Podcast: The importance of exercise for freelancers

Hannah Lewin talked all things fitness on the Freelance Corner podcast. Here are her top tips for getting and staying fit as freelancer.

Setting out on a journey to improve your health can be daunting. With adverts for the latest workout trend or weight loss shake always in our faces, it can be hard to know where to start. Here’s how to keep it simple and start your fitness journey on the right foot.

1. Start with a healthy mindset

Seeing your new exercise regime as a punishment will likely result in inconsistency and potentially giving up working out altogether. Instead, you need to be doing this as an act of self-care.
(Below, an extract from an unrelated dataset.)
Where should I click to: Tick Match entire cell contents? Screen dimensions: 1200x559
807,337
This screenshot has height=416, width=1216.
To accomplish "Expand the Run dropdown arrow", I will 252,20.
Look beyond weight loss as your motivator and think about the benefits to your energy levels and mental health that could come as a result of better looking after your body.

Reframing why you work out in this way is essential. It will mean you’re much more motivated to go to those sessions and – most importantly – you are more likely to enjoy the activity you’re doing. After all, what’s the point if you’re not having a good time?

2. Don’t go from 0 to 100

Overdoing it in your first few workouts is setting yourself up for failure. If you want exercising to become a long-term habit, give yourself the time to build your routine. Ease yourself into working out in the way that feels natural for you. Again, this should lead to a more lasting lifestyle than if you try and burn yourself out at the beginning.

Often, there can be significant time between somebody considering starting a fitness journey and actually doing their first session. Reduce this mental obstacle by setting a low bar for your first few workouts: just turning up should be enough for now. Recognising your achievements throughout is really important – taking those first steps towards a healthier self should be something you’re really proud of.

3. Find the workout that works for you

Allow yourself to gravitate towards exercises that you like the sound of. Forcing yourself to go running if you’ve always hated it will do nothing for your happiness. Try weight-based workouts to see if they’re a good fit for you.

Experimenting with different exercises one at a time is a good place to start. If you’ve never implemented working out into your routine before, perhaps begin with short walks. Alternatively, you could book in a session with a trainer to help you establish the exercises that suit you.

4. Take advantage of your living room

YouTube boasts such a variety of home workout routines. Explore these if you’d prefer to work out in the privacy of your sitting room than the gym. The best part about this method is that you can find routines that fit in with your day – some are just ten minutes long. To enhance these workouts, you could purchase dumbbells or other home gym equipment for reasonable prices online.

Yoga is also a great (and often challenging) workout to try at home. There’s a myriad of online trainers, but Yoga with Adrienne is a popular choice. She is really encouraging and offers many different types of workouts tailored to particular moods, times, or injuries.

It’s important to make sure that you’re taking advice from somebody who is qualified and has good technique. Research their credentials before taking their tips on board.

5. Track your progress

Diet culture has us believe that progress should equate to instantaneous fixes. This couldn’t be further from the truth. Taking your time to up the intensity of your workouts is the best way to go. Your tracking system should mirror this. Having goals such as aiming to do one workout this week and two the next week is a great place to start.

Taking the focus off weight loss is really important. As you work out more, you can instead record the duration of your workout, rest time, weight lifted, or speed (if doing cardio). There are many apps such as Strong that allow you to input your tracking data. Alternatively, you could just pop it in your diary or in a notebook.

6. What’s the best time of day to work out?

Science says that there’s no biomechanical reason for why working out at one time might be better than another time. You should simply exercise at the day or time that suits you best. Many like exercising in the morning as it gets the workout done before other aspects of the day interfere. This can also set you up properly and boost your mood for the day. However, if you’re not a morning person, working out later might be a better option.

There is often confusion over whether you can work out after eating. Again, this is down to you – if you’re feeling energetic after eating, go for it. If you’re feeling too full to work out, wait it out a while. There are no hard and fast rules here.